お産の予定日を迎えている牛を、牛舎で見守る |
こだわりでつくりあげた
本物の味
雅子さんは「牛乳は価格の変動が大きくて、加工などでリスク配分が必要だと考えました。とくに就農直後でなにももたない私たちは先行きが不安だったんです」と語る。
加工品の開発は、「正直に、本物を」というこだわりの一念で始めた。基本となる牛はジャージー種の放牧。青草を十分食べて運動するため、栄養価が高く風味のいい乳がとれる。また、放牧だと牛乳にも季節ごとに旬の味があるのが魅力だ。
絞った牛乳は、本来の味を残すため低温で殺菌する上、均質化しない(ノンホモ)ので表面にクリーム層ができる。

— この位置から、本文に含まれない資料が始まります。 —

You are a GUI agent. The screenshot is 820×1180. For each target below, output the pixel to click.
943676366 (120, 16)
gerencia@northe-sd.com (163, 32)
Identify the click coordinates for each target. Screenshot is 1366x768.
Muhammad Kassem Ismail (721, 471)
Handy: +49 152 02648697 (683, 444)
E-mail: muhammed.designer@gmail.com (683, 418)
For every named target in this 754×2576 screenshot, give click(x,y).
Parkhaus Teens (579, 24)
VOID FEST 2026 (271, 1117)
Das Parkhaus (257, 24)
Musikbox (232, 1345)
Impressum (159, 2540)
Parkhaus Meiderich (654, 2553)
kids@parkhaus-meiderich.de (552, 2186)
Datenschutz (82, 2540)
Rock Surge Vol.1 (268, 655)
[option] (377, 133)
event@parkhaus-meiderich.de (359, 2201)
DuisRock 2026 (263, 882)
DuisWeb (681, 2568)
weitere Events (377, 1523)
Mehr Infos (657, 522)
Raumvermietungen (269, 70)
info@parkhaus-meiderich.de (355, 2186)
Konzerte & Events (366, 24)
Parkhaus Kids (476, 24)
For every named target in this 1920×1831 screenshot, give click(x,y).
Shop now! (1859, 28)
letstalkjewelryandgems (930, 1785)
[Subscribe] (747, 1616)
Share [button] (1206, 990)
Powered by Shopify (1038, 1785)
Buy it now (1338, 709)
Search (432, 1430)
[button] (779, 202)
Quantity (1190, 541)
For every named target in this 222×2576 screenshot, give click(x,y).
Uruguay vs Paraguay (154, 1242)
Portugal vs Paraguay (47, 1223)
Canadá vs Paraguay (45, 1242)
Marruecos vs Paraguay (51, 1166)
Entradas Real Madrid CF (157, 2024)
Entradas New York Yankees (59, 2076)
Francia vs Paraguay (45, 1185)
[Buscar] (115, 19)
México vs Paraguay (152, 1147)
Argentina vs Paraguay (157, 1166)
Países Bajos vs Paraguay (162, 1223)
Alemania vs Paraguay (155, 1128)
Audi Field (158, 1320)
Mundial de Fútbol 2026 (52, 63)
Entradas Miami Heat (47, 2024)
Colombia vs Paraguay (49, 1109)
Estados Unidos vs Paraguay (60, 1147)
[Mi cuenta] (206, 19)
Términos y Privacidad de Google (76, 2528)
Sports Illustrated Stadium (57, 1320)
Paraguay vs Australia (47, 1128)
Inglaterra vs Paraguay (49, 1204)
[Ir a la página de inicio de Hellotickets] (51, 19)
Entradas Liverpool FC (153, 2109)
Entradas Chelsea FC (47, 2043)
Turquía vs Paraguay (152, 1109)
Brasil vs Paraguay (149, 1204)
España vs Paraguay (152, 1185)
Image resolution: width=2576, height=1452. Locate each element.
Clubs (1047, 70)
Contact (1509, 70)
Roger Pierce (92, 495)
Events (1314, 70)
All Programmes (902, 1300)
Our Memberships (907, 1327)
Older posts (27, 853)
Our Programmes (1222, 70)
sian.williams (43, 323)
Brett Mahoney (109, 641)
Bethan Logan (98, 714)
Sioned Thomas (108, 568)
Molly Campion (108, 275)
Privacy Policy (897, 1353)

ヨーグルトの製品化は、運よく花巻市の加工業者が小口のロットでも引き受けてくれることになったおかげで実現した。
ところが、乳酸菌の選定に1年以上もかけ、試行錯誤しながら完成させたレシピどおりにつくっても、同じ味がなかなか出せない。
高温殺菌の牛乳はたんぱく質が変性していて4時間もあれば固まるが、低温殺菌だと20時間近くかかる。工場の強力な攪拌機を使うとノンホモ牛乳は脂肪の粒ができてしまう。数多くのことが、やってみて初めてわかった。
「工場に面倒がられながらも、粘り強く交渉して、半年かけてようやく納得がいくものの製品化にこぎつけました」
それでもまだ8割の出来だという。
農業は、やり始めたらやれるもの
就農してよかったことは、「自分たちでなんでも決められること。こだわりを実現する場があること。加工品がだんだん形になっていく、つくるおもしろさがあること」だという。
一方、サラリーマンのように月々の生活の保障がなく、老後に不安を感じることもある。
「でも、『こうだったらいいのに』と思うことはどんどん現実にしていけばいい。農業は、やり始めたら案外やれるものです。踏み出すことが大事」
4月に二人目の男の子が生まれ、ますます人生が充実。自前の工房を建て、ヨーグルトのほかにも加工品をつくるのが目下の夢だ。加工する分だけの牛を飼い、堆肥もうまく回せる「小規模のきれいな酪農」を目指す。